**CONSEGNA**
Scrivi il seguito dell'articolo sulla causa contro Nutriset per il Plumpy'nut, a partire dall'ultima frase riportata.

**ESTRATTO DELLA PAGINA**
____________________

Welfare

Nutella dei poveri, quanti maldipancia

Due associazioni umanitarie citano in giudizio la Nutriset. L'azienda è accusata di impedire la commercializzazione di prodotti simili, ma a prezzo più basso

di Joshua Massarenti

Il mondo umanitario è in ebollizione. Colpa di un prodotto alimentare rivoluzionario a base di noccioline che sta salvando nei Paesi poveri decine di migliaia di bambini dalla malnutrizione acuta, una malattia che secondo l’Oms – Organizzazione mondiale della sanità rappresenta oltre il 50% delle cause di mortalità infantile nel mondo. Battezzata la “Nutella dei poveri”, Plumpy’nut è una pasta supernutriente composta da arachide, latte in polvere, oli e zuccheri, ricchissima di vitamine e sali minerali.
I tempi in cui il Pam, il Programma alimentare mondiale copriva di elogi Nutriset, il produttore, parlando di «un’era nuova» nel mondo umanitario, sembrano lontani. Oggi i riflettori si sono spostati su un tribunale federale di Washington D.C., dove due organizzazioni non profit americane stanno trascinando in giudizio l’azienda francese. Il 18 dicembre scorso la fondazione californiana Mama Cares e l’organizzazione caritativa texana Breedlove Foods hanno depositato una denuncia contro il brevetto che protegge Plumpy’nut negli Stati Uniti e che impedirebbe loro di penetrare il mercato dei Rutf (alimenti terapeutici pronti per l’uso) con due nuovi prodotti molto simili a quello francese e che potrebbero rivelarsi meno costosi: “Re: vive” e “VitalNut Pro”.
Mike Mellace, presidente di Mama Cares sostiene che «dei bambini muoiono perché Nutriset impedisce altre aziende di fabbricare un alimento che salverebbe loro la vita». Un’accusa rispedita al mittente da Nutriset che per voce della sua direttrice Adeline Lescanne afferma che «non un solo bambino nel mondo si è visto rifiutare il prodotto per colpa del contenzioso sul brevetto». L’azienda insiste sul fatto che il brevetto non è universale. In una decina di Paesi come il Niger, il Malawi e il Kenya, Nutriset ha messo in piedi reti di partenariato e di franchising che consentono di fabbricare sul posto del Plumpy’nut con prodotti locali.

____________________

**RIGHE FORNITE**

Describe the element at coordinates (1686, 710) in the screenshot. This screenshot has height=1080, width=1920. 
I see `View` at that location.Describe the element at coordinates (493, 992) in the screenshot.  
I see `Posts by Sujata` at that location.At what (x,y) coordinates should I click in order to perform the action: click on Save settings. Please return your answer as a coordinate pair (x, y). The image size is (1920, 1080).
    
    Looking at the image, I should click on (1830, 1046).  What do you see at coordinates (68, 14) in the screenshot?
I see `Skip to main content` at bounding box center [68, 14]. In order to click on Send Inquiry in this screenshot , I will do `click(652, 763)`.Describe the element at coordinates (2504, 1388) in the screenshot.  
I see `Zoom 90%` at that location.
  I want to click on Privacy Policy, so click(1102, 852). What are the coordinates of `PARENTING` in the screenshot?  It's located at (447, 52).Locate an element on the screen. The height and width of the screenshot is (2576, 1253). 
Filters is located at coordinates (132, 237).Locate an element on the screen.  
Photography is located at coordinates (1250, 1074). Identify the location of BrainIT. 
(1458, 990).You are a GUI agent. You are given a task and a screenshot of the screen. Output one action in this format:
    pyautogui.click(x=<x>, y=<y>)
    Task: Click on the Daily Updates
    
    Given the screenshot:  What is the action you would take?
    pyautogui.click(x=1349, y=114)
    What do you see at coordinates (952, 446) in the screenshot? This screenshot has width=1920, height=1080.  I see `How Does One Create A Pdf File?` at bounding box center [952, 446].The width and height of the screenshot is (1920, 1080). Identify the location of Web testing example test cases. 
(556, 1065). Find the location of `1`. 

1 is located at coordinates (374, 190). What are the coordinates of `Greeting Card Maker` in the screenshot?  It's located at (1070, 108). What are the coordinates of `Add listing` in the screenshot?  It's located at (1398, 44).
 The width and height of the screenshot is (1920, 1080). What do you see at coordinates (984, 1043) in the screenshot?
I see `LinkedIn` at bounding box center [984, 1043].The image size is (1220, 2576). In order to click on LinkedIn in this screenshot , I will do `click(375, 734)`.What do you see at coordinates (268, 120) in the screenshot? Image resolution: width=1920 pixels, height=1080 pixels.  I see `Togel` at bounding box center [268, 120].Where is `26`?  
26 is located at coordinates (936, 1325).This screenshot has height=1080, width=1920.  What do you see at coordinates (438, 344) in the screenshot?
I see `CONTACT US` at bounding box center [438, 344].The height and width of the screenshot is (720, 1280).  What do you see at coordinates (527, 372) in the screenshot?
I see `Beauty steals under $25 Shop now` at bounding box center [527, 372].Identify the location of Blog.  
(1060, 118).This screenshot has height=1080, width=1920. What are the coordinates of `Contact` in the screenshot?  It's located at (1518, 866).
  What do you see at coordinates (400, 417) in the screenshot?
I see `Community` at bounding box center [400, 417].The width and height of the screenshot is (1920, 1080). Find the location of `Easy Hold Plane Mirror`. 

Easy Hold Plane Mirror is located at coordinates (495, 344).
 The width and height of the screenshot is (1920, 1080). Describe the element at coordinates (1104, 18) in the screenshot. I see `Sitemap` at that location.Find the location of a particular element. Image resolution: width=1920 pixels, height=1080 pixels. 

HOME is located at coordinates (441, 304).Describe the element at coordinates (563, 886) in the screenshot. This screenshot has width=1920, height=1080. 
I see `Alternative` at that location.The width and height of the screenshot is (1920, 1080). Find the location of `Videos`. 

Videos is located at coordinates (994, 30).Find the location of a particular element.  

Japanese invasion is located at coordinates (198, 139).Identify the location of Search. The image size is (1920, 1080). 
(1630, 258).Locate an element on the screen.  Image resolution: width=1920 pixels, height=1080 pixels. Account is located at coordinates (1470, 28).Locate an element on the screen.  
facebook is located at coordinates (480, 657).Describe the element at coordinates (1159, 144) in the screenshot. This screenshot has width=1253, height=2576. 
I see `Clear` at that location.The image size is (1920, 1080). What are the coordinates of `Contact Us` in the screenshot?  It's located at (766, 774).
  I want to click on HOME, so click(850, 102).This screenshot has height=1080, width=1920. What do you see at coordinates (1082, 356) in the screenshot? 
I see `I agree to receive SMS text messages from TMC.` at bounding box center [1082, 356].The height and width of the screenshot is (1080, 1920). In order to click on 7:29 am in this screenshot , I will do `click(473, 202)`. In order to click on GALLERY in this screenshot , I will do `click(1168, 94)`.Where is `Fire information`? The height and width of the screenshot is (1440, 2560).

____________________

**SPAZIO RISPOSTA**
I problemi semmai sono da ricercare altrove. «Oggi la capacità produttiva mondiale di Rutf è pari a 60mila tonnellate all’anno, mentre la domanda solvibile è di 30mila tonnellate» sostiene Lescanne. La verità, fanno quindi sapere a Nutriset, è che i donatori internazionali non finanziano abbastanza la lotta contro la malnutrizione. Secondo l’Unicef, nel mondo ci sono 26 milioni di bambini malnutriti e meno di uno su dieci riceve il Plumpy’nut o un prodotto equivalente. Gli Stati Uniti poi sono il principale fornitore di aiuti umanitari. Su pressioni delle lobby agricole, però, le leggi nazionali prevedono che il 99% dei fondi destinati agli aiuti deve servire ad acquistare eccedenze della produzione agricola americana. Il che significherebbe – nel caso di Mama Cares e Breedlove Foods – esportare nel Sud del mondo parte del surplus produttivo di arachidi di cui gli Usa sono tra i più importanti produttori mondiali e quindi mettere a rischio le produzioni locali.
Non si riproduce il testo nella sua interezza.